• The request
Answer these questions from the retail sales article:
1. By what percentage did core retail sales fall in April?
2. What share of total retail sales did e-commerce take in the first quarter?
3. By how much did Walmart's U.S. e-commerce sales grow?

• Text passage
###

Retail Sales and Earnings – E-Commerce the Winner

May 22, 2019


April’s retail sales announcement was a disappointment as core retail sales fell 0.2% and “non-store” retail sales (mostly e-commerce) also fell 0.2% in the period, according to the U.S. Department of Commerce. However, both measures saw year-over-year gains with core sales rising 2.8% and e-commerce 9%.

While April year-over-year growth for e-commerce retail sales were impressive, first quarter data from the U.S. Department of Commerce indicates that e-commerce continues to take a bigger share of total retail sales at 10.2% compared to 9.4% for first quarter 2018 and 9.9% for fourth quarter 2018. In terms of dollars, e-commerce retail sales were $137.7 billion during first quarter while total retail sales were $1,344.9 billion.

Indeed, Amazon’s first quarter total revenue increased 16.9% while such retailers as Walmart reported total revenues up only 1% and Kohls reported total sales down 2.9%. But, it is the e-commerce component of retailers such as Walmart and Kohls that is the shining star. Walmart reported its U.S. e-commerce sales grew by 37% while Kohls reported “high single-digit” online sales growth.

Walmart credited groceries as part of its e-commerce gains citing its last-mile delivery services as well as its order online and pickup at store concept.  Meanwhile, Kohls has established a unique relationship with Amazon whereby Kohls accepts Amazon returns at its stores. In fact, Kohls CEO said in their recent earnings call that its acceptance of returns for Amazon customers at all of its more than 1,150 U.S. locations starting this summer was the “single biggest initiative of the year.”

###

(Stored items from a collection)
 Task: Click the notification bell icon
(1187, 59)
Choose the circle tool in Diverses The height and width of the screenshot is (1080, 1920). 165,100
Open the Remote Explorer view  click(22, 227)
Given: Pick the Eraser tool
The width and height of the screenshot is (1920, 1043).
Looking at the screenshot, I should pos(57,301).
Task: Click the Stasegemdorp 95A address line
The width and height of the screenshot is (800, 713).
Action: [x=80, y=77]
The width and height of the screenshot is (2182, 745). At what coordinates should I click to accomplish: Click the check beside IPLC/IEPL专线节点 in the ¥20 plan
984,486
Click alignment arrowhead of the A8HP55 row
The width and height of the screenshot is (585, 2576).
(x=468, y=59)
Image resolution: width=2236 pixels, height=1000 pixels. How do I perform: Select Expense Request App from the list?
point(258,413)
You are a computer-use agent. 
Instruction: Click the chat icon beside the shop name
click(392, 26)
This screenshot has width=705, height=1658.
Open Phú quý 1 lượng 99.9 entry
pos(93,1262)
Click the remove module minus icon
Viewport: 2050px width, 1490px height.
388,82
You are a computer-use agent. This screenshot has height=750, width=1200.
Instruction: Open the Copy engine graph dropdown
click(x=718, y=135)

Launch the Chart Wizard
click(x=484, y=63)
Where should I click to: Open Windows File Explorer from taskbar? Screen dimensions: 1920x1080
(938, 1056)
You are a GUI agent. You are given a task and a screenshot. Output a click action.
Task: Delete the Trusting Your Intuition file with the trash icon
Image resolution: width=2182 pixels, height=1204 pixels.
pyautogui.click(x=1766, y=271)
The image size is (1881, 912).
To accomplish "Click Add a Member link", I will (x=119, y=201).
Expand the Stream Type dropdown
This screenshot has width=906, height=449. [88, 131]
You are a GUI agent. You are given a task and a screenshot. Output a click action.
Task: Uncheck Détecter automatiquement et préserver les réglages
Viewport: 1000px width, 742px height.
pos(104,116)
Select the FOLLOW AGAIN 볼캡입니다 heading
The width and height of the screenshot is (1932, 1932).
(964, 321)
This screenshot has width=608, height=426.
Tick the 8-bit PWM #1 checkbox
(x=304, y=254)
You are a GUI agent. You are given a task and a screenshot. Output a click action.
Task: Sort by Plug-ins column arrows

###

• Exercise output
1. 0.2%
2. 10.2%
3. 37%